Brief:
Starting with the line containing "Where should I click to: Click the Enter" and going on through the line containing "Browse for the", return the lines of the data below exactly, and only those.

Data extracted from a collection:
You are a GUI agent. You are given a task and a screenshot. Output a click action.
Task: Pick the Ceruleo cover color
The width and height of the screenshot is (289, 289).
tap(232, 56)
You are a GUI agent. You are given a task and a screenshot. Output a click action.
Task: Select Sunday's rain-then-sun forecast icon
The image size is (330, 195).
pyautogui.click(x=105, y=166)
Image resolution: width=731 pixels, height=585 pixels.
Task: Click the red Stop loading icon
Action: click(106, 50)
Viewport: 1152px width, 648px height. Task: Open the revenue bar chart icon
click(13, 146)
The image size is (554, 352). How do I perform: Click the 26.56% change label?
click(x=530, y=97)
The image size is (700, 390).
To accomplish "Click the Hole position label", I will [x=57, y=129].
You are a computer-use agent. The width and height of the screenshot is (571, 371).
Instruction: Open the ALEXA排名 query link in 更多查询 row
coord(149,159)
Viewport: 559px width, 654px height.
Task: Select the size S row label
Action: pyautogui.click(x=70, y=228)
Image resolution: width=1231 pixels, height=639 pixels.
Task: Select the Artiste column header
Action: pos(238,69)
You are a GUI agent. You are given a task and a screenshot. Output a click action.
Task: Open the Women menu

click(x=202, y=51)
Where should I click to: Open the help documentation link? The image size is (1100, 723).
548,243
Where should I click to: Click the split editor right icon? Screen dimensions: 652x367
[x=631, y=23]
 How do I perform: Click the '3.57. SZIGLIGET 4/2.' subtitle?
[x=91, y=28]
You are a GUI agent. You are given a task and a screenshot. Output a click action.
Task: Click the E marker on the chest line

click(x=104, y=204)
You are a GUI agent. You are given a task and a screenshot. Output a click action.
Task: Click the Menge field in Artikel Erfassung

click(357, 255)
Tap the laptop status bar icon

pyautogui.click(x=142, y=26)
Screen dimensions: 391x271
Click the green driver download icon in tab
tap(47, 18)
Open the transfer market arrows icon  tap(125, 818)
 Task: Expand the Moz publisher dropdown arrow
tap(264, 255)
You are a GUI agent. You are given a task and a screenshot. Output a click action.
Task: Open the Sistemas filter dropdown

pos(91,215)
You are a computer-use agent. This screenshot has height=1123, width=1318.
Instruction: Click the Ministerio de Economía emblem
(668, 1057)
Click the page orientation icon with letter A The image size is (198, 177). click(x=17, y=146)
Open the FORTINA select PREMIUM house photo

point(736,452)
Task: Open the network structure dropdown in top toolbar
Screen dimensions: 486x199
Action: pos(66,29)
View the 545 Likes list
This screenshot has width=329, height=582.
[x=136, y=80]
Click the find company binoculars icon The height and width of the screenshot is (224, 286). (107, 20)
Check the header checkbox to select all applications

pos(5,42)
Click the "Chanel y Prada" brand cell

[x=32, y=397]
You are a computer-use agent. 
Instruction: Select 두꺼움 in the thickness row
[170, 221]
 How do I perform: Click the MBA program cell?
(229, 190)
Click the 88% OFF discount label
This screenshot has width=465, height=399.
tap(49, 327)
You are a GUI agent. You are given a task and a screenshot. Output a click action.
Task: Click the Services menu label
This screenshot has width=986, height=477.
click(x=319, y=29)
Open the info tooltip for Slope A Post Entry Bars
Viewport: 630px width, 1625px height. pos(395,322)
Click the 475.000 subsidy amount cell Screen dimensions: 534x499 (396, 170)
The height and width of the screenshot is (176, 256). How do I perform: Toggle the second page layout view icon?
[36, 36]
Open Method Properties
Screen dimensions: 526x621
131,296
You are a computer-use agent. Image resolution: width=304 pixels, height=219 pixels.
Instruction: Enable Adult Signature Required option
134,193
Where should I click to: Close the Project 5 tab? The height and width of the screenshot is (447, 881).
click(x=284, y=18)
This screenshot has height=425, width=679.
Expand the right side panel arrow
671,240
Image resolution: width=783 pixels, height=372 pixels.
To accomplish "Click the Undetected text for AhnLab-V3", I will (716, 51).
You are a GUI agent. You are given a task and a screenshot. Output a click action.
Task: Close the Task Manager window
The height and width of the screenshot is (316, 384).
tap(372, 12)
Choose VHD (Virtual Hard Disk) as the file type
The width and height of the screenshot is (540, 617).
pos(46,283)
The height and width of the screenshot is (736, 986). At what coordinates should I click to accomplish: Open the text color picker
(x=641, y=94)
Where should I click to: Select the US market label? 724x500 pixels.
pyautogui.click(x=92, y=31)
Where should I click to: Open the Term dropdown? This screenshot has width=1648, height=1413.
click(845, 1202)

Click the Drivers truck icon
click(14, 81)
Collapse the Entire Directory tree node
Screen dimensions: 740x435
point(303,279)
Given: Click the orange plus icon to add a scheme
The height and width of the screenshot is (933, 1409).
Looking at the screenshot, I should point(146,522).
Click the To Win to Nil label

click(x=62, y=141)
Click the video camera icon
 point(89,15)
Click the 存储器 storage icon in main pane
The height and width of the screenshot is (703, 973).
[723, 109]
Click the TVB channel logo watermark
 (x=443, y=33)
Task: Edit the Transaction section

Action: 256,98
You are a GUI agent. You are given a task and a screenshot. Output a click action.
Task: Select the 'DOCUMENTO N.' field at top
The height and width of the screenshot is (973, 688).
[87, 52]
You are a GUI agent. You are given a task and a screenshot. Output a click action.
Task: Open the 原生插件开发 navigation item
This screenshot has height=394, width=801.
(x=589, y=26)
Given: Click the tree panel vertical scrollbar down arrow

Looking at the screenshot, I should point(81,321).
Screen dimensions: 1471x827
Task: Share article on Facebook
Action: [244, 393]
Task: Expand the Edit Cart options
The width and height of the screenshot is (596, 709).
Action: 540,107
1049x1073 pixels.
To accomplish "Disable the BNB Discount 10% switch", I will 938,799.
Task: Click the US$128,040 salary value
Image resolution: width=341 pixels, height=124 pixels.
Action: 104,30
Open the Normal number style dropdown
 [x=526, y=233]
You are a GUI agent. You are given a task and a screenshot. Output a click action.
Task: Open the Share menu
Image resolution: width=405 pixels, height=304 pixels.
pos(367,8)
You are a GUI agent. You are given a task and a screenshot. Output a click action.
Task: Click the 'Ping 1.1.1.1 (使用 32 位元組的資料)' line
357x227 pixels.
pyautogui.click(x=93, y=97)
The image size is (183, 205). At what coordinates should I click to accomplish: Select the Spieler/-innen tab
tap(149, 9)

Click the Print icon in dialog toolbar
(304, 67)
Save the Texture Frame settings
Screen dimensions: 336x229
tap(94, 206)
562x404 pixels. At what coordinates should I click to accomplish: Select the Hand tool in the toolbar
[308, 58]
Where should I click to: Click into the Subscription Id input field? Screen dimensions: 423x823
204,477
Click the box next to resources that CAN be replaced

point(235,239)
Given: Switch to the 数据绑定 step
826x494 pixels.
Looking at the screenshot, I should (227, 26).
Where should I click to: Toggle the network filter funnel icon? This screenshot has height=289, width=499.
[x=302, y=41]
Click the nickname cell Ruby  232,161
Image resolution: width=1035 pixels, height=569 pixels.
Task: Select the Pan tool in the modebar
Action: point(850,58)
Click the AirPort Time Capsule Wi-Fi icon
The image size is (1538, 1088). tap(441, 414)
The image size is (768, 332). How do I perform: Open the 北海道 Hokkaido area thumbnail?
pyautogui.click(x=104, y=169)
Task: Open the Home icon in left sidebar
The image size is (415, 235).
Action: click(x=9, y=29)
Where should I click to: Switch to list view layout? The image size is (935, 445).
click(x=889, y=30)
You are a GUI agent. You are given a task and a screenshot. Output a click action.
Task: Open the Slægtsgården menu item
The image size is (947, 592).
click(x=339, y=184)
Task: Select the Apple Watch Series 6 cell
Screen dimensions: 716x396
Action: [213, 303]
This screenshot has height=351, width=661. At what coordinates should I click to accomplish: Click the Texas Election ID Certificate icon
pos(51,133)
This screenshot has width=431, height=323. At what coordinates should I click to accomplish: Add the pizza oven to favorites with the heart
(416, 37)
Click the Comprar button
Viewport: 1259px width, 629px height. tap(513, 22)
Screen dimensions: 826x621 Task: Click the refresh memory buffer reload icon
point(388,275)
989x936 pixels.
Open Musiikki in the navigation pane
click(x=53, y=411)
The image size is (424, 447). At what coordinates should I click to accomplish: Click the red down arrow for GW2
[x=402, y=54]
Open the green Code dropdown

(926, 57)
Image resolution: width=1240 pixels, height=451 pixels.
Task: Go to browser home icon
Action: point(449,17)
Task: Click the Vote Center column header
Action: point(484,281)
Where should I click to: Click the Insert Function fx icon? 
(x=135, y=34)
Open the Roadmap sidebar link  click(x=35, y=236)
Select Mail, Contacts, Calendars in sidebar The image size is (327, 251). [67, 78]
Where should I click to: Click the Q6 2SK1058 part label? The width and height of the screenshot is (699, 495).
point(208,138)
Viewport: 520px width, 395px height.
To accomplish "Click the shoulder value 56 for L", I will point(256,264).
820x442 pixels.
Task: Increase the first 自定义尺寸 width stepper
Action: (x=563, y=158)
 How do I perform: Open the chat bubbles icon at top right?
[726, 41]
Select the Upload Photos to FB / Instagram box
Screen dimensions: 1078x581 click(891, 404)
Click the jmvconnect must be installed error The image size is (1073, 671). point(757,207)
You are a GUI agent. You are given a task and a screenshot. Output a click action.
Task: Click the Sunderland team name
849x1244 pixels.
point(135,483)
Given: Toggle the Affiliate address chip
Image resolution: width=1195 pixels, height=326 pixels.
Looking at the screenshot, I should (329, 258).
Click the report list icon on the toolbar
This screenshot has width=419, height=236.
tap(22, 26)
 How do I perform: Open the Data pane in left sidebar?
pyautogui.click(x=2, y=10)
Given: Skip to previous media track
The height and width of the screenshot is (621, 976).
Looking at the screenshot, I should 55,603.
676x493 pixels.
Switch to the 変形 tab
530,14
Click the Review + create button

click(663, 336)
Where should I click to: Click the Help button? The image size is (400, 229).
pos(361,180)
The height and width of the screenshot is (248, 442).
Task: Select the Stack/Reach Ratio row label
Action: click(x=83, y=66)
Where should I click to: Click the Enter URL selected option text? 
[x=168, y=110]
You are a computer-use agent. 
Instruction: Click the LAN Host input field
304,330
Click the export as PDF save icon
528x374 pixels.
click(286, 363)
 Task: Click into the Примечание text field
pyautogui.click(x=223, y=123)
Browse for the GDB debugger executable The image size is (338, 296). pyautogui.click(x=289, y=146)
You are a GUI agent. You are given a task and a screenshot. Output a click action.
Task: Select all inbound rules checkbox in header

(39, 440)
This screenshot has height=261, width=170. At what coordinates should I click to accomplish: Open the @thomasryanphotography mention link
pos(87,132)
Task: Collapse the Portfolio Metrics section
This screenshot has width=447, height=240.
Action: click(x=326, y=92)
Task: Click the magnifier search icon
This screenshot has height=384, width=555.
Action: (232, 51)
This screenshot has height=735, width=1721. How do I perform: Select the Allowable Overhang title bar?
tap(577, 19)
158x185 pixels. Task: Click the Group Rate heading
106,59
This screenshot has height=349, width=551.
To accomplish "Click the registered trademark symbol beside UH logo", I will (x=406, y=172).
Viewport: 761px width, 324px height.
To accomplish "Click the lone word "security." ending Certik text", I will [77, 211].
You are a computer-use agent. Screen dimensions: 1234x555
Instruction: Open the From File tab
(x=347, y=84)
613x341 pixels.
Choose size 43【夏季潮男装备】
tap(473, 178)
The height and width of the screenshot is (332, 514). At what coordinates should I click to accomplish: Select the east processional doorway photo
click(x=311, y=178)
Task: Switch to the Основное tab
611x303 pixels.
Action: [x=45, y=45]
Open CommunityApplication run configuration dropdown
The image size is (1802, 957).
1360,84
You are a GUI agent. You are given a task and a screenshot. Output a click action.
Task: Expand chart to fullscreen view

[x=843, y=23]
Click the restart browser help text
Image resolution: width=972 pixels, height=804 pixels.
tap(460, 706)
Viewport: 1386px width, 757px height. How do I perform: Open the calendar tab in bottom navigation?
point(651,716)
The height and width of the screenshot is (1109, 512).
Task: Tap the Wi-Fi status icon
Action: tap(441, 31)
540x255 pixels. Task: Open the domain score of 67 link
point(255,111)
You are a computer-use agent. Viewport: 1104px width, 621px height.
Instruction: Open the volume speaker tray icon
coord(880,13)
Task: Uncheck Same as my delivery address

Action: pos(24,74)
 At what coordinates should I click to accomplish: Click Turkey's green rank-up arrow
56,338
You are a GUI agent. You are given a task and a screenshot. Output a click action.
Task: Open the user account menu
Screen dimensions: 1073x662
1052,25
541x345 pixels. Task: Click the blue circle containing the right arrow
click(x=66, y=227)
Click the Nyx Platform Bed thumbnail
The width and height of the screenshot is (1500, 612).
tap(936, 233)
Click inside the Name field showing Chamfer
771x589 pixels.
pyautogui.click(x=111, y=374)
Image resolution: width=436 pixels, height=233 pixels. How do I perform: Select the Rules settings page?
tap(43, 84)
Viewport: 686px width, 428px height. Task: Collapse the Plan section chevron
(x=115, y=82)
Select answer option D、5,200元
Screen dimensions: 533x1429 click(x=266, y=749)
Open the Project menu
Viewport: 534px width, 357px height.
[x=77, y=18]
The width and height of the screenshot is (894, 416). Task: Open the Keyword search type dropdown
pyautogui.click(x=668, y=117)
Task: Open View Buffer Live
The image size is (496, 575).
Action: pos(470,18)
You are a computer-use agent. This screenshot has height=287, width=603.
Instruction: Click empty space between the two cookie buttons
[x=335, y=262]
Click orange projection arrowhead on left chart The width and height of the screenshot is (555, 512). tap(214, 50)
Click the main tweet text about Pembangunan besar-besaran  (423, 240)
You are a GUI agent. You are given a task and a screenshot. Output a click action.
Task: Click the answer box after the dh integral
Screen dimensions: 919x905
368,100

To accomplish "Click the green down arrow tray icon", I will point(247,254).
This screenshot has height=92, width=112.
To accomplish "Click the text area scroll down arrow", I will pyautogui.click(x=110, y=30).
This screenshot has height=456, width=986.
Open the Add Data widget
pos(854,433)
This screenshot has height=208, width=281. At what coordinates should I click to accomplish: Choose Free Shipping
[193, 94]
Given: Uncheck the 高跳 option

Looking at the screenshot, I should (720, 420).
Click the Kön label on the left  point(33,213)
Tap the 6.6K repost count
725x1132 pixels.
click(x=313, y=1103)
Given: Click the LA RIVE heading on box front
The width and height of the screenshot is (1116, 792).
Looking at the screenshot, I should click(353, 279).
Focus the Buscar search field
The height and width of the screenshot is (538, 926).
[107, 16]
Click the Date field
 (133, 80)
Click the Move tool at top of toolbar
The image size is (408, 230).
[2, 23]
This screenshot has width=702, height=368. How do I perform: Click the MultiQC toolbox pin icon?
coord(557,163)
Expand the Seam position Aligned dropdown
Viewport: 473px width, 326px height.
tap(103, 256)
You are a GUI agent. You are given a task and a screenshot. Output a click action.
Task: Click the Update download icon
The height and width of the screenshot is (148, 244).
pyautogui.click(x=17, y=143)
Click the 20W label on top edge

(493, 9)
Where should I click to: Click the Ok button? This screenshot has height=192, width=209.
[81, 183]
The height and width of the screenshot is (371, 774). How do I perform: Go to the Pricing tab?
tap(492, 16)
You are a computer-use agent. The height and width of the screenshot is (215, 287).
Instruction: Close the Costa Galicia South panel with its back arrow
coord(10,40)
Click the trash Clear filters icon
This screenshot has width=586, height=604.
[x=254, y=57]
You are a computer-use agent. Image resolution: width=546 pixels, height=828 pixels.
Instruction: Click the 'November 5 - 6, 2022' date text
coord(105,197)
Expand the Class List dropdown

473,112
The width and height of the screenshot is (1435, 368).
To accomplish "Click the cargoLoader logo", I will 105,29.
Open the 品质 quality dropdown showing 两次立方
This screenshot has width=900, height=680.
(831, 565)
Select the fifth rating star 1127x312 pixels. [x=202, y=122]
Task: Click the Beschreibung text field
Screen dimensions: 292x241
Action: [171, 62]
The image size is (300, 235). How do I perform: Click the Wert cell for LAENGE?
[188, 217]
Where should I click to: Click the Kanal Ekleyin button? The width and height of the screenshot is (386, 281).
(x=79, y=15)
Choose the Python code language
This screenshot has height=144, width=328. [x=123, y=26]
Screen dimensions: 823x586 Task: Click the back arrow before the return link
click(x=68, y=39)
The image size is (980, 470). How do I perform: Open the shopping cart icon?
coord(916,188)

Task response:
Where should I click to: Click the Enter URL selected option text? 
[x=168, y=110]
You are a computer-use agent. 
Instruction: Click the LAN Host input field
304,330
Click the export as PDF save icon
528x374 pixels.
click(286, 363)
 Task: Click into the Примечание text field
pyautogui.click(x=223, y=123)
Browse for the GDB debugger executable The image size is (338, 296). pyautogui.click(x=289, y=146)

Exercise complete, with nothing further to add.